The researchers first assigned 3-base units to letters of the alphabet, numerals, and punctuation marks.

 Text to DNA Encryption Key A = CGA K = AAG U = CTG 0 = ACT B = CCA L = TGC V = CCT 1 = ACC C = GTT M = TCC W = CCG 2 = TAG D = TTG N = TCT X = CTA 3 = GAC E = GGC O = GGA Y = AAA 4 = GAG F = GGT P = GTG Z = CTT 5 = AGA G = TTT Q = AAC _ = ATA 6 = TTA H = CGC R = TCA , = TCG 7 = ACA I = ATG S = ACG . = GAT 8 = AGG J = AGT T = TTC : = GCT 9 = GCG

They used the encryption key to encode a message reading "JUNE6_INVASION:NORMANDY" as a sequence of 69 bases and synthesized the following DNA strand:

AGTCTGTCTGGCTTAATAATGTCTCCTCGAACGATGGGATCTGCTTCTGGATCATCCCGATCTTTGAAA.

The message sequence was then sandwiched between two carefully selected oligonucleotide units (primers) consisting of 20 bases each, known only to the sender and the intended recipient:

TCCCTCTTCGTCGAGTAGCA and the complement of TCTCATGTACGGCCGTGAAT.

The total length of a single-stranded message molecule was 109 bases. A few copies of this molecule were mixed with a huge number of similarly sized fragments of human DNA.

Only a recipient knowing the sequences of both primers would be able to extract the message, using the polymerase chain reaction (PCR) to isolate and make copies of (amplify) the message-containing DNA strand. It would then be a simple matter to determine the sequence of nucleotides in the relevant strand and decode the message. In contrast, an eavesdropper would have to undertake the virtually impossible task of sifting through 420 possible primer sequences to find the correct pair.

Because DNA is a very stable molecule under normal conditions and PCR is a very sensitive analytic technique, a DNA message can be hidden almost anywhere, Risca notes.

In their proof-of-principle experiment, the researchers dripped a small quantity of DNA-containing solution onto a small dot printed on filter paper. They cut out the dot, taped it over the period in a typed letter, and mailed the letter. The recipient recovered the dot, performed the analysis, and successfully decoded the secret message.

Molecular computing had first attracted Risca's attention when she was in the 10th grade. Reading a paper by a group of researchers who had created logic gates out of DNA molecules, Risca had noted that there was a need for more accurate and dependable biochemical analytic techniques. She decided to do a science project on optimizing PCR for DNA-based computation.

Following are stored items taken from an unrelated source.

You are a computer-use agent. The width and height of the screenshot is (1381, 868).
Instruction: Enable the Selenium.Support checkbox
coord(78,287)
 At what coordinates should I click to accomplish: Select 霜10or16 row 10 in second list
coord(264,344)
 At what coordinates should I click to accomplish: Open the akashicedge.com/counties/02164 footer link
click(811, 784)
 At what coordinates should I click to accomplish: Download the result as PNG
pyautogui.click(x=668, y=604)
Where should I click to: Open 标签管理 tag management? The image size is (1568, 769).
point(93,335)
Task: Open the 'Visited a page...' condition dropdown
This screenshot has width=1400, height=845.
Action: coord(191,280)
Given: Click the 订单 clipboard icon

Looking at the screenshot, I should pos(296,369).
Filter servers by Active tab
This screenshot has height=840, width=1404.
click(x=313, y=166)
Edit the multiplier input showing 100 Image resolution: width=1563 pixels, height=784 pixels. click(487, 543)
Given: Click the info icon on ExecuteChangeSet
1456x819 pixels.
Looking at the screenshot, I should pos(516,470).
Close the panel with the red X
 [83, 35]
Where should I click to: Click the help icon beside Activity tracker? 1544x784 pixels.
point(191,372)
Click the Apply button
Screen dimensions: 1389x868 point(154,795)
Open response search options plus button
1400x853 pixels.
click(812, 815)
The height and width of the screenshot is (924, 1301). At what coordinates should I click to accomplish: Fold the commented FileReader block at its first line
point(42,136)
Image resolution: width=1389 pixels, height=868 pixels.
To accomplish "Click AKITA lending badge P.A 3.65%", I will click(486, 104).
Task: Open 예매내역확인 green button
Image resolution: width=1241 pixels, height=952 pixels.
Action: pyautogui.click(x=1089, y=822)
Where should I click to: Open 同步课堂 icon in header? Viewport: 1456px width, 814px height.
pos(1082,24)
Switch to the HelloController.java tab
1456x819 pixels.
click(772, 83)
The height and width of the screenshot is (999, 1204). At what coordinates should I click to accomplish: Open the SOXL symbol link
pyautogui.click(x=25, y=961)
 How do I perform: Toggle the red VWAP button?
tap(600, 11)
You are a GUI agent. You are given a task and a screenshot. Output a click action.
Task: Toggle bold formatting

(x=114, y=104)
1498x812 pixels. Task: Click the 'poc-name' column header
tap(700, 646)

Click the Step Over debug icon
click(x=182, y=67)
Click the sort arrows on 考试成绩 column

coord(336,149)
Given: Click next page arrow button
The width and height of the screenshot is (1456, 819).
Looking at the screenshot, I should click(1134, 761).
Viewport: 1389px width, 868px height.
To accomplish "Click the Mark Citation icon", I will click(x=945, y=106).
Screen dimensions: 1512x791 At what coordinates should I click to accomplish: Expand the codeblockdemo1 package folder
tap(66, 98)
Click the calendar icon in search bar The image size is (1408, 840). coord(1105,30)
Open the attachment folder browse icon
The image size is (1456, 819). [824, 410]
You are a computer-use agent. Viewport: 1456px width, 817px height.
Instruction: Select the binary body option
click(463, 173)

Though most of her results were inconclusive, Risca made one significant discovery. She obtained the best PCR yields when solutions contained surprisingly high concentrations of magnesium chloride--concentrations far higher that those generally recommended or considered acceptable. That discovery proved useful later, especially in cases where high PCR sensitivity was required.

Risca entered her project in several science fairs. Bancroft happened to be a judge at one of those fairs, and he ended up inviting Risca to work in his lab on DNA-based schemes for hiding information.

"I loved the concept and immediately began brainstorming ideas as to how it would be implemented," Risca says. "From then on, I worked with Dr. Bancroft's original concept and designed a concrete research plan that I carried out and modified where necessary."